# [Records from a collection]
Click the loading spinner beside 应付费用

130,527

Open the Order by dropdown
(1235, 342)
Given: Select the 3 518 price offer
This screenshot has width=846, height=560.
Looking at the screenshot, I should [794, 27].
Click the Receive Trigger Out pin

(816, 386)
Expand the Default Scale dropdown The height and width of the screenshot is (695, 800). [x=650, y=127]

...

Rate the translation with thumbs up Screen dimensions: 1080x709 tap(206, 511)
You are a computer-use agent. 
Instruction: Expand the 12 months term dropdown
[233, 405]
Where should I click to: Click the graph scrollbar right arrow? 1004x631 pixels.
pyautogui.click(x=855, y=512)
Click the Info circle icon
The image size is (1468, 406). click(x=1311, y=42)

--

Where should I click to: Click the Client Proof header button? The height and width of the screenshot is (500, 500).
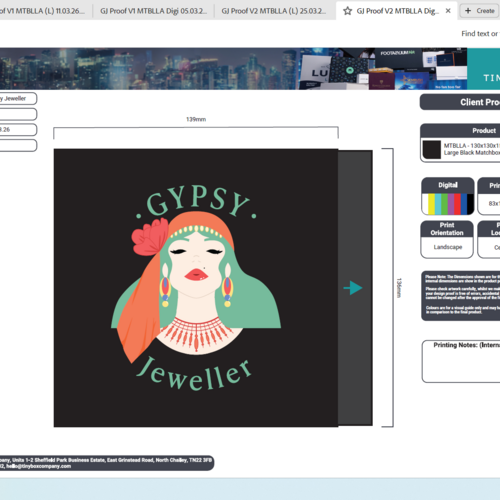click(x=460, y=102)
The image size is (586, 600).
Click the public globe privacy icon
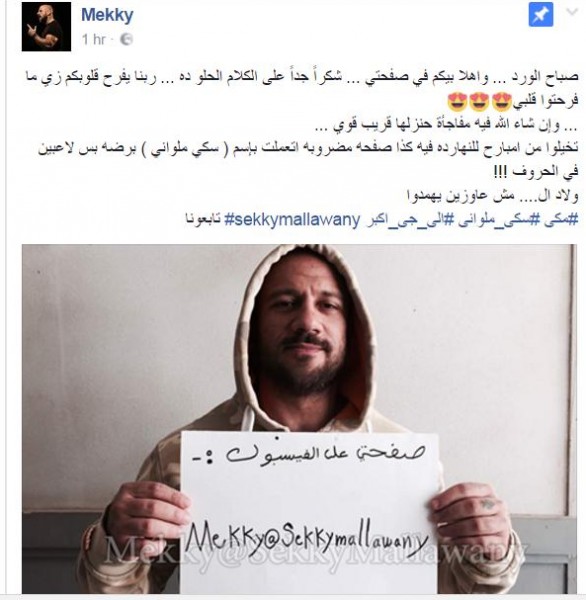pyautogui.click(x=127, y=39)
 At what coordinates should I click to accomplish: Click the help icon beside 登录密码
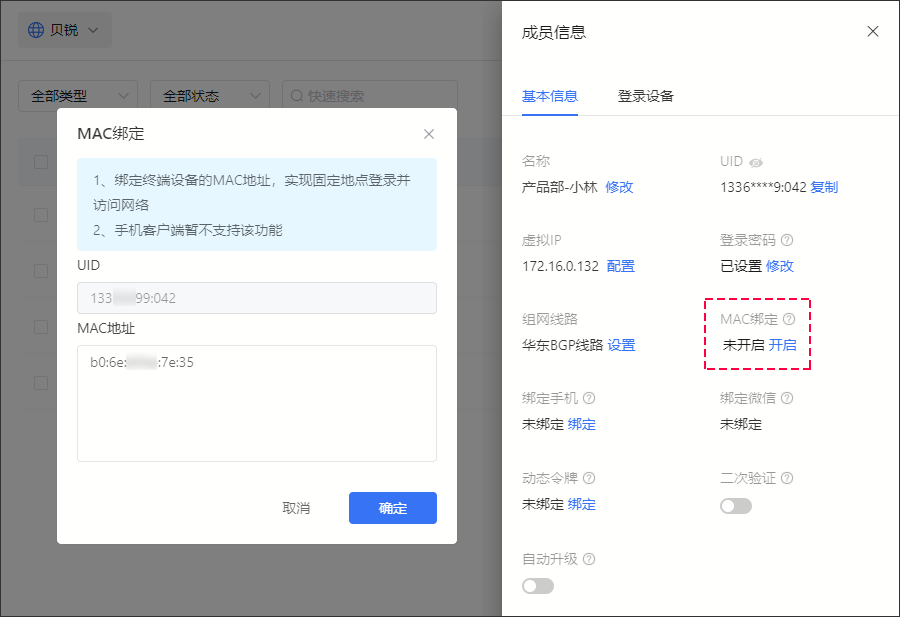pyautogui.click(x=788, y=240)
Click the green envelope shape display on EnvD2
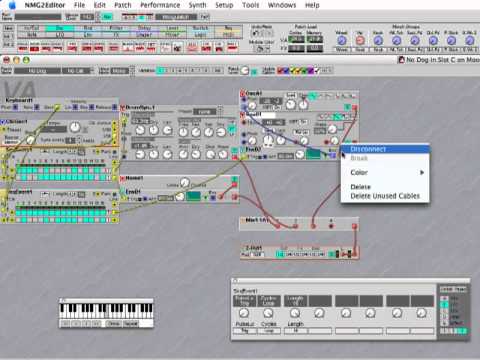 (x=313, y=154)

# [Requirement]
Please give again the lines above between the line holding "Given: Select the 3 518 price offer" and the line holding "Expand the Default", inclusive, exactly as they are and with nothing added.

# [Solution to the problem]
Given: Select the 3 518 price offer
This screenshot has width=846, height=560.
Looking at the screenshot, I should [794, 27].
Click the Receive Trigger Out pin

(816, 386)
Expand the Default Scale dropdown The height and width of the screenshot is (695, 800). [x=650, y=127]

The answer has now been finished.